### Text shown
The general command to execute the VC is as follows:

Command line options:

  C: Calibrate
  D: Debug mode
  F: Figure of Merit (FOM) calculation
  H: Help (this screen)
  K: Print cell and damage-repair kinetics
  N: Add noise to output
  S: Silent execution (echo off)
  X: Print extra bio-dose information (e.g., RBD and BED)

Examples:

  VC [interactive program input]
  VC -h [request help]
  VC cell.inp -d -s [debug mode, silent execution]
  VC cell.inp -n [generate a synthetic dataset]
  VC cell.inp s1.radx -k [run using exposure scenarios in s1.radx]
  VC cell.inp s1.xdat -c [calibrate model]
  VC cell.inp electron.mcer [Load MCDS/MCER data from electron.mcer]

RADX Files (see also the RIO computer code)

Random access (binary) files are used to store detailed information about the temporal delivery of radiation (i.e., to specify one or more instantaneous dose rate functions).  The RADX file is also be used to store some microdosimetric quantities such as the frequency-mean specific energy per radiation event.  The VC, RIO, and XIO applications automatically recognize files with the .radx filename extension as a RADX binary file (see above examples).  However if the name of a RADX file is not specified on the command line, the VC application uses information from the primary ASCII input file to construct the exposure scenarios and to create a new RADX file.

XDAT Files (see also the XIO computer code)

The VC application includes two different non-linear optimization algorithms to adjust biophysical inputs to reflect the characteristics of specific cell types (i.e., generate a model calibration).  The VC software uses a pair of XDAT and RADX binary files to access the experimental results in a standardized way.  The XDAT file stores information on biological endpoints (e.g., cell killing), and the RADX file contains a detailed description of the dose and dose rate information associated with the experiment.  At present, the VC application can only tune model inputs based on cell survival data for any type of dose rate function that can be specified via the RADX module (single dose at various dose rates, split-dose exposures, multi-fraction exposures, exponentially decreasing dose rate, etc., etc.).  A future version will include the ability to tune model inputs using additional endpoints (e.g., the DSB rejoining rate or neoplastic transformation).
######
### Information given
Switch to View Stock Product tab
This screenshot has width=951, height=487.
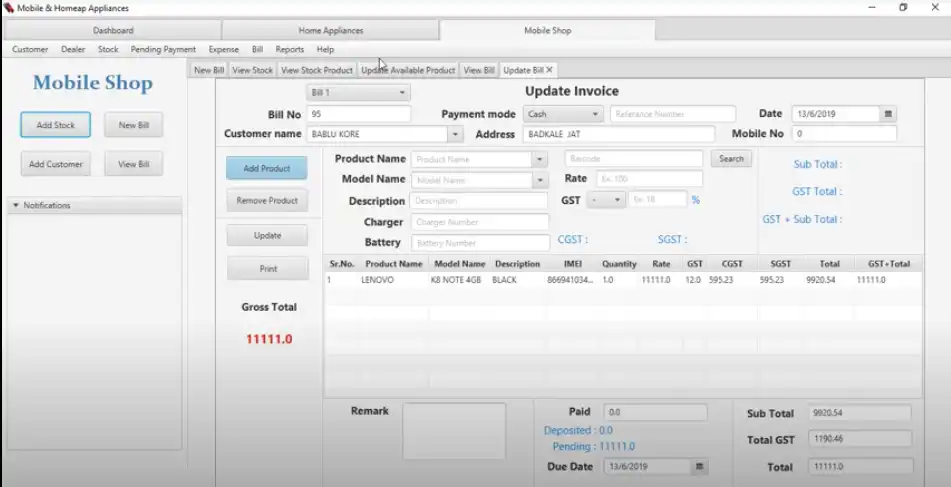[x=316, y=70]
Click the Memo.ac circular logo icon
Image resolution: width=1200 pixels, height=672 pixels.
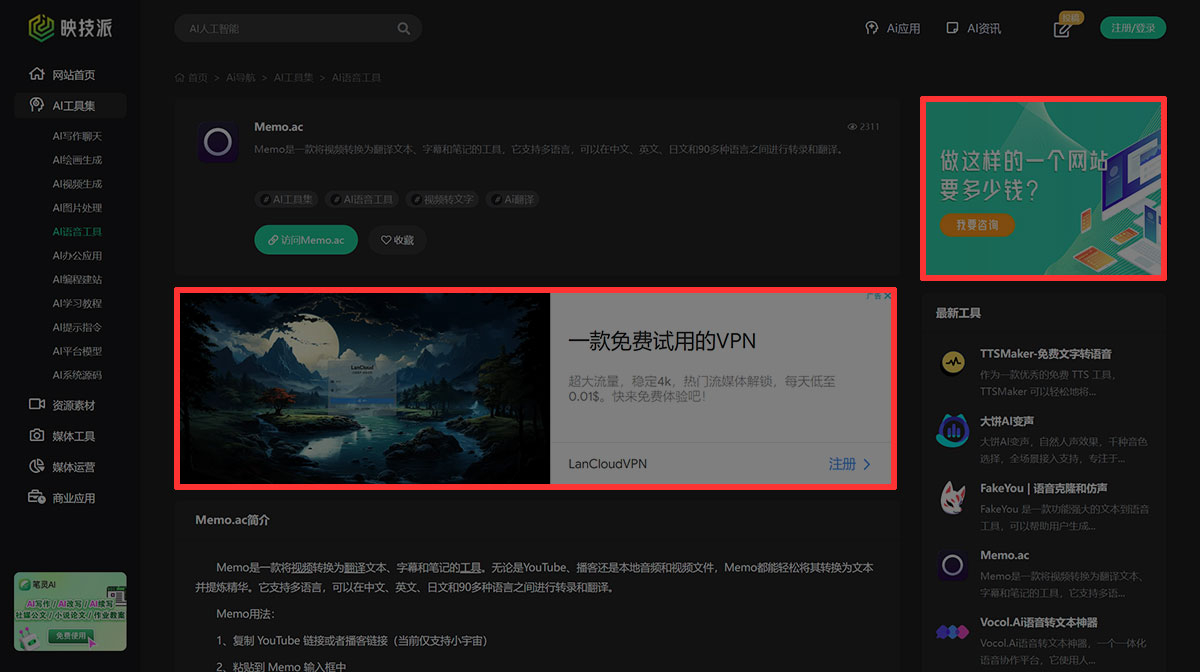[217, 143]
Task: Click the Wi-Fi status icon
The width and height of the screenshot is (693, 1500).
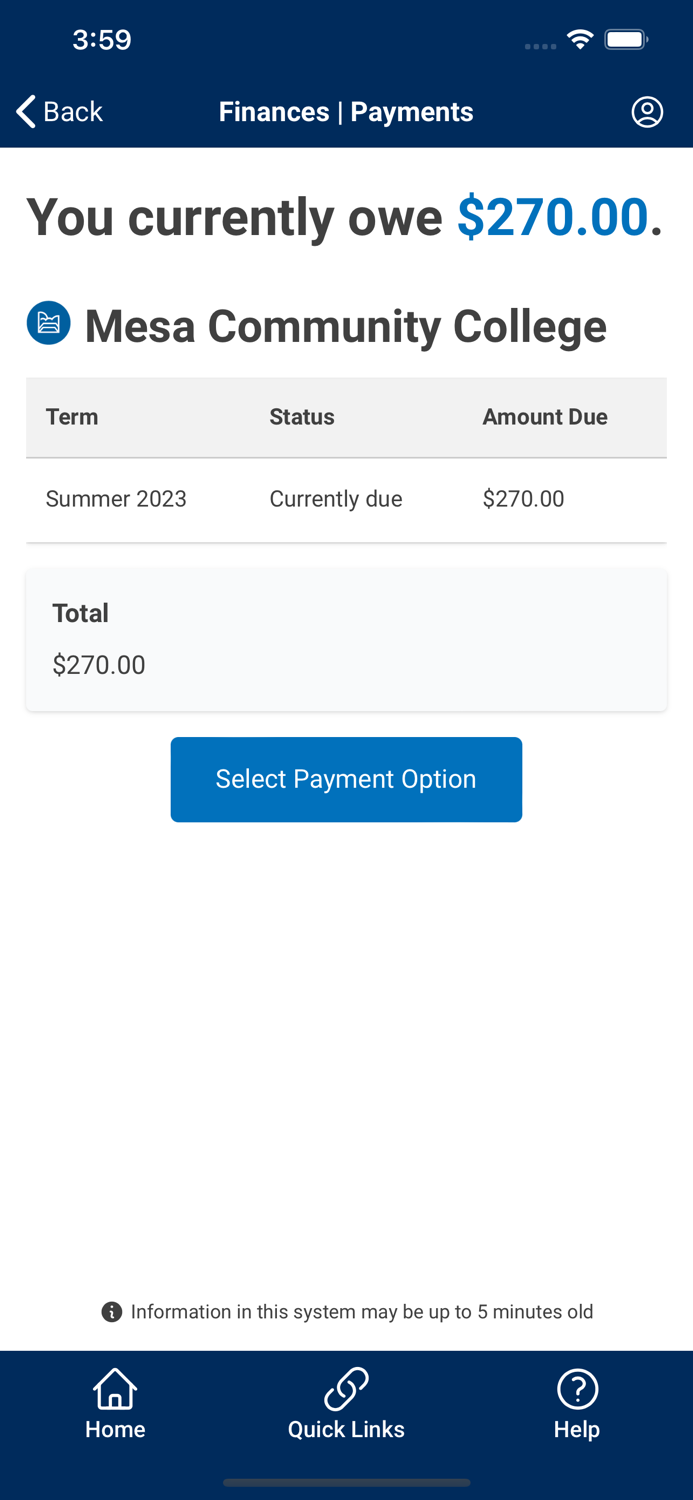Action: click(x=582, y=40)
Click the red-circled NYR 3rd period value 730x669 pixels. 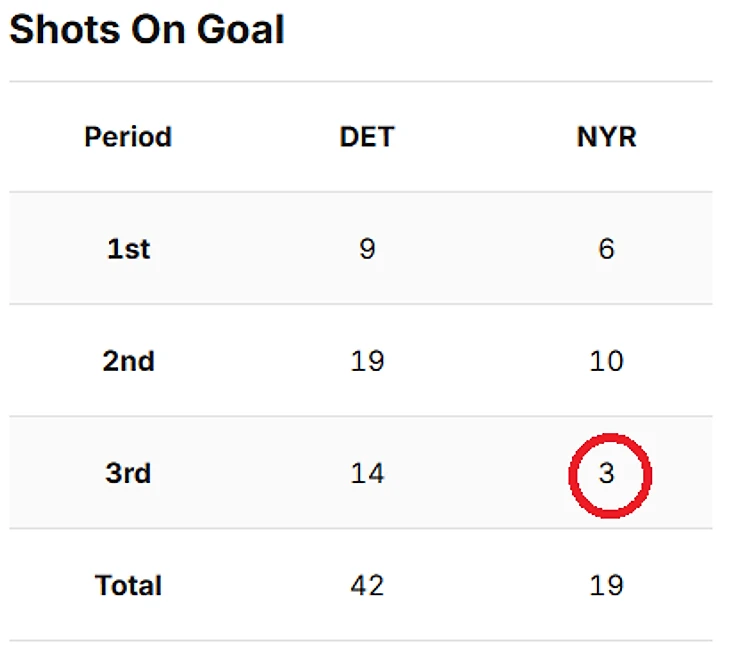607,474
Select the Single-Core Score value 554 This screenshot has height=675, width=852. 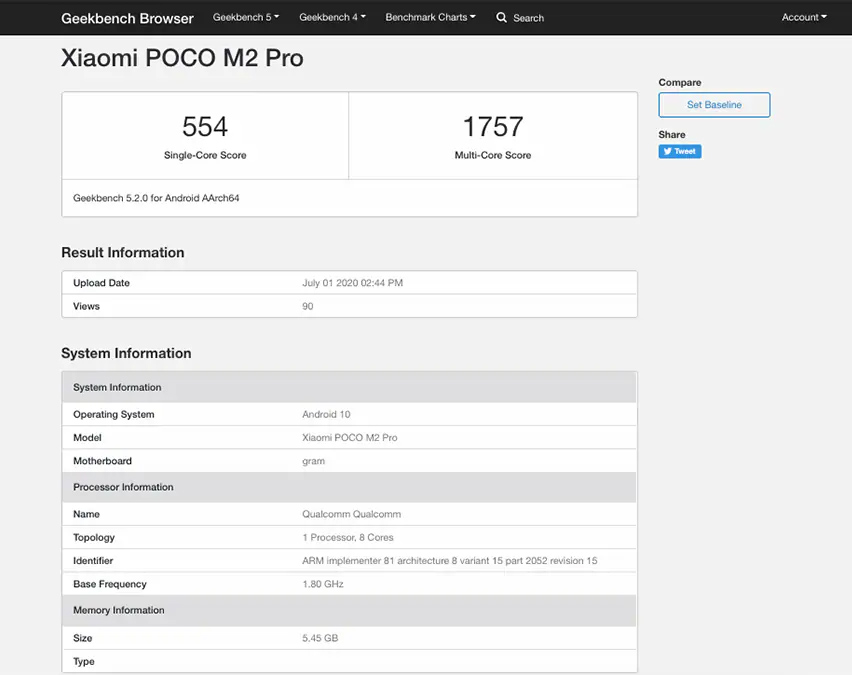coord(205,127)
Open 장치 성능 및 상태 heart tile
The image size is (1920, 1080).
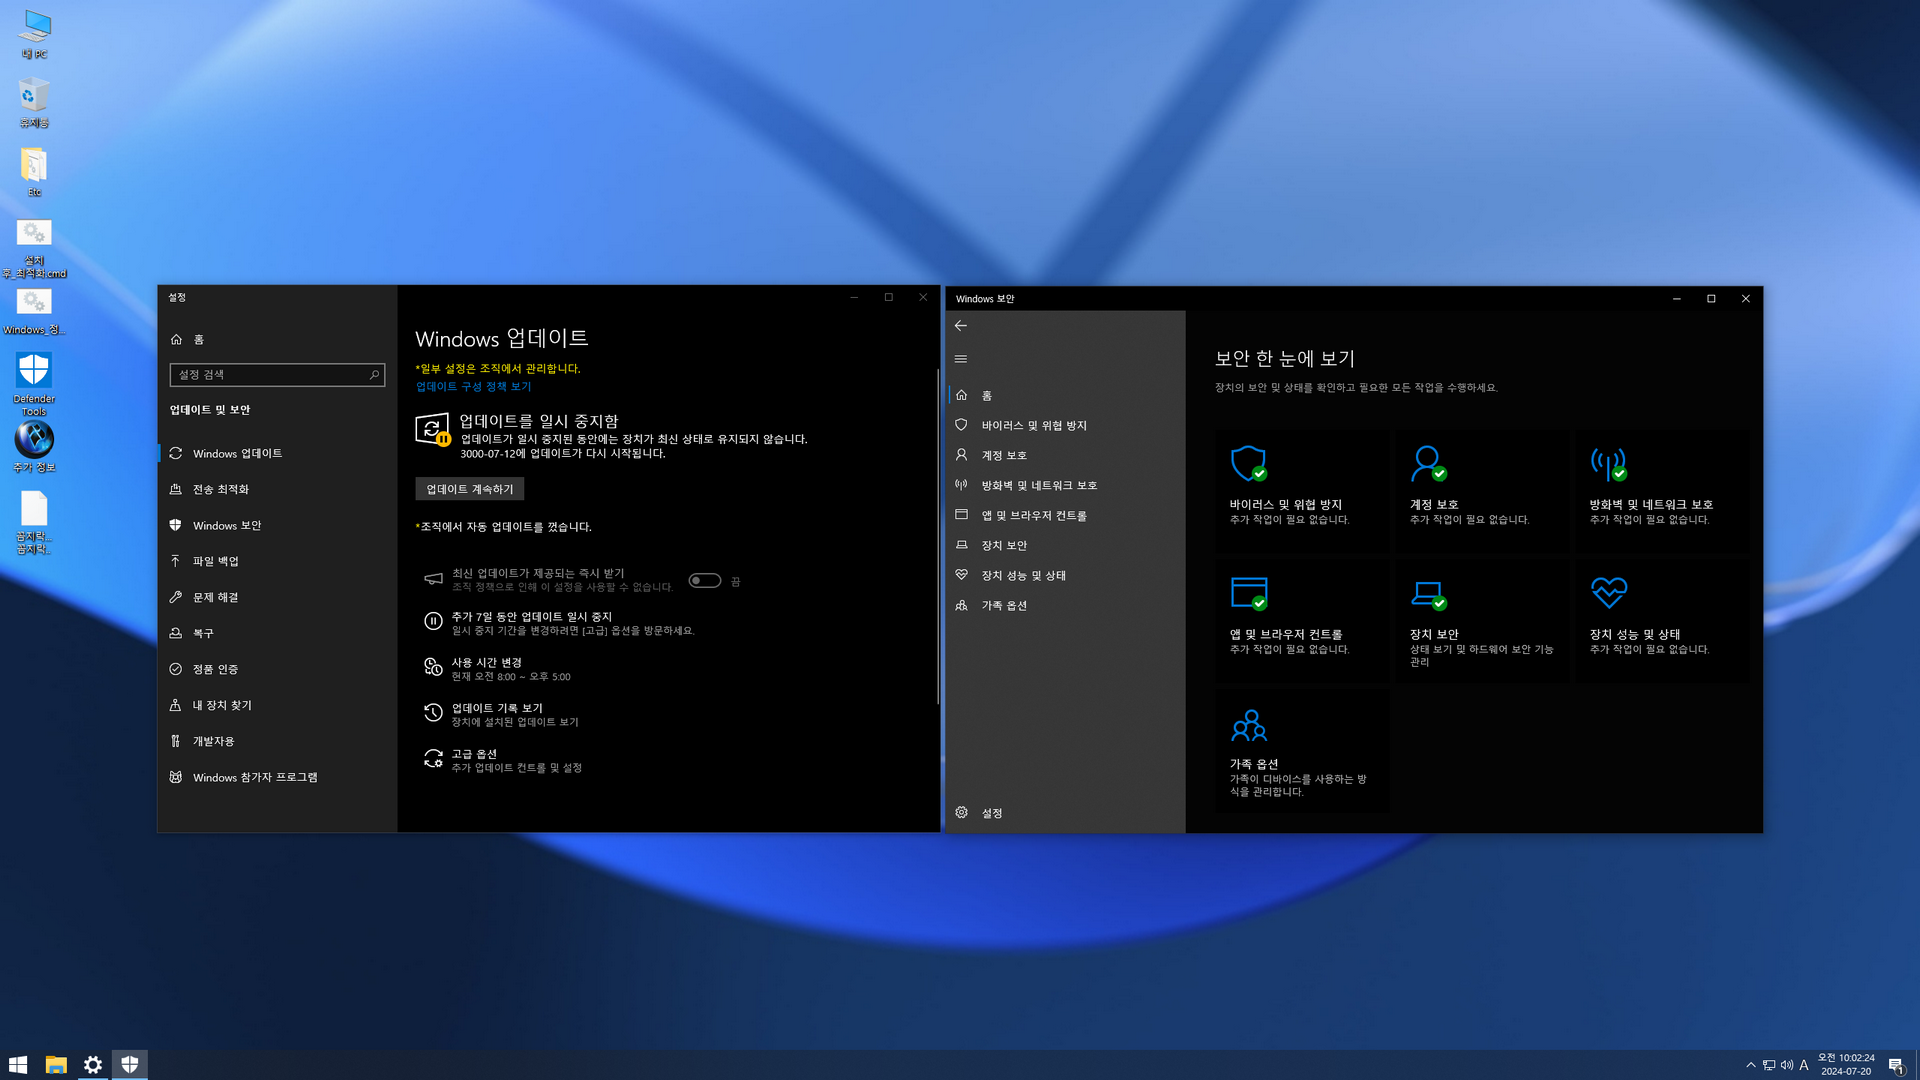[1661, 621]
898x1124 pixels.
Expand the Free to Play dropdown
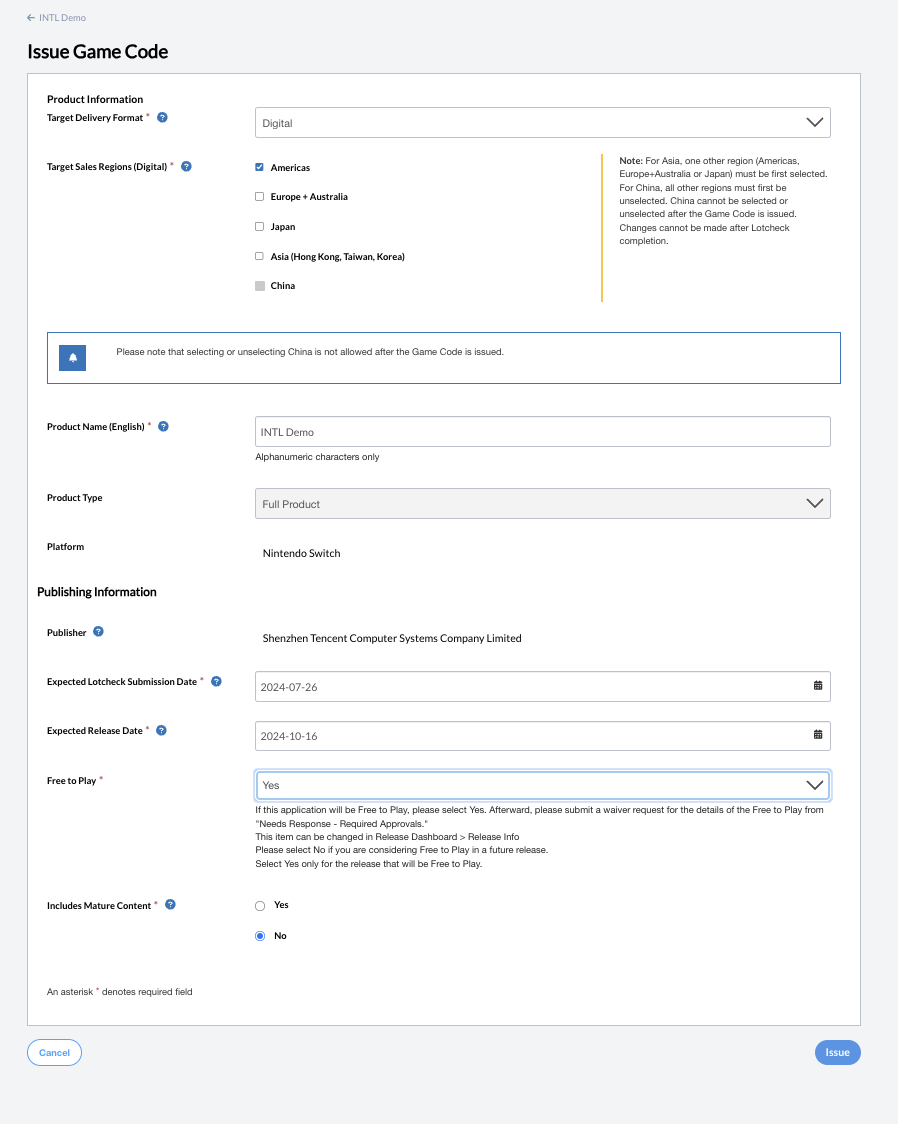click(x=542, y=785)
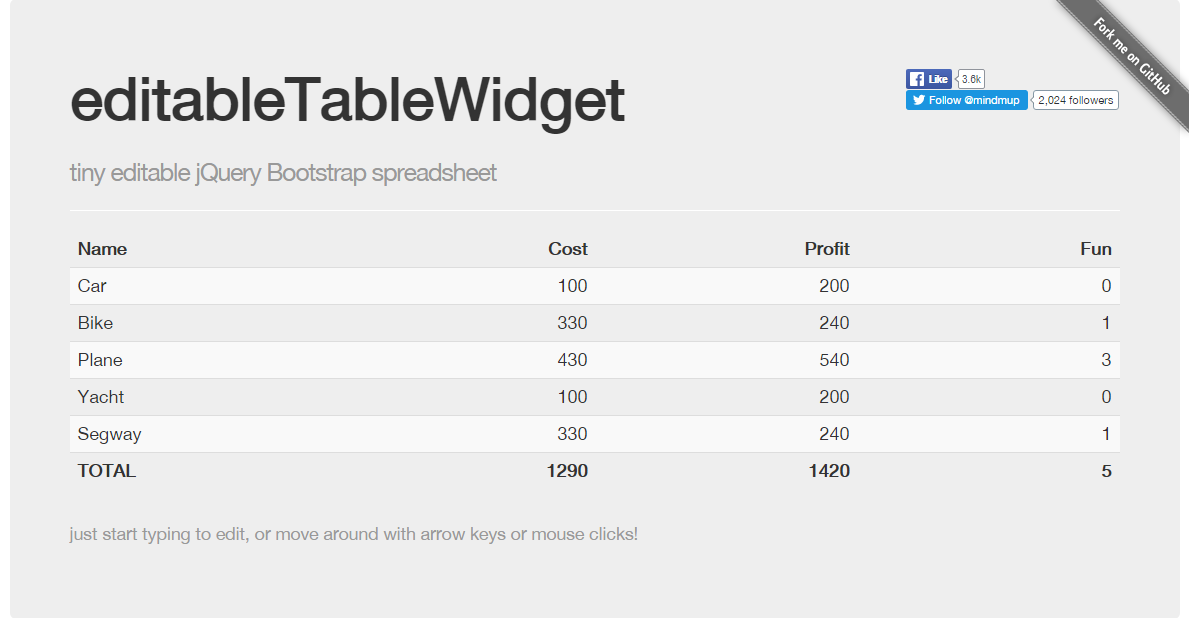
######
» Activity list:
1/ Using the VC documentation, decide whether each statement agrees with it: (a) The N option adds noise to the output. (b) The VC application can currently tune model inputs using DSB rejoining rate data. (c) When no RADX file is named on the command line, the VC application creates a new one from the primary ASCII input file. Answer yes or no for each, quoting the deciding words.
2/ Transcribe the VC documentation from "Random access (binary)" to "XIO computer code)".
The rows have no role in this work.

» Responses:
1/
(a) Yes: "N: Add noise to output"
(b) No: "At present, the VC application can only tune model inputs based on cell survival data"
(c) Yes: "the VC application uses information from the primary ASCII input file to construct the exposure scenarios and to create a new RADX file"

2/
Random access (binary) files are used to store detailed information about the temporal delivery of radiation (i.e., to specify one or more instantaneous dose rate functions).  The RADX file is also be used to store some microdosimetric quantities such as the frequency-mean specific energy per radiation event.  The VC, RIO, and XIO applications automatically recognize files with the .radx filename extension as a RADX binary file (see above examples).  However if the name of a RADX file is not specified on the command line, the VC application uses information from the primary ASCII input file to construct the exposure scenarios and to create a new RADX file.

XDAT Files (see also the XIO computer code)